Adding `include_dataset` as the opposite of existing `exclude_dataset`

everplays commented 1 year ago

Hi there, just running this by you before making a PR for it.

We are only interested in a few of the datasets. Right now, the "correct" way is that we should query the catalog to see what is there and remove everything that we are not interested in. However, it would be ideal if we could avoid the call to the catalog api all together.

On top of it: as a cherry on top, it would be nicer if we could add a new env var to change the behavior of indexer as well.
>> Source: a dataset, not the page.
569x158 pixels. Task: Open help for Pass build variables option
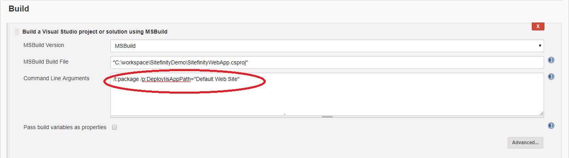551,126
This way, we could just import the documents that belong to datasets that we are interested in. It should not make a huge performance boost but it wouldn't hurt either.

I am up for making a PR for the include_dataset parameter (unless you have a better name for it). The indexer stuff: please let me know what you think.

pudo commented 1 year ago

Heya! Appreciate the discussion here a lot. I was also thinking about include_dataset but it does sort of intersect weirdly with the existing scoping of queries in some cases. For context: have you looked at the mechanism for specifying your own manifest YML file (https://www.opensanctions.org/docs/yente/datasets/)? What we've recommended to some customers is to make a custom manifest file like this:

catalogs:
  - url: "https://data.opensanctions.org/datasets/latest/index.json"
    scope: sanctions
    resource_name: entities.ftm.json
datasets:
  - name: usa
     title: USA-related datasets
     datasets:
       - us_ofac_sdn
       - us_ofac_cons
       - us_trade_csl
       - us_bis_denied

What you can see here is that a) the catalog is instructed to import the sanctions dataset, which is smaller than default, and b) you can now run queries like /match/usa on only the listed datasets. (nb: If you'd listed out the datasets individually under scopes in the catalogs section, you'd run into some trouble because the individual datasets use the deduplicated IDs, do you'd have the Putin entity from list A and B both in the index and randomly return one).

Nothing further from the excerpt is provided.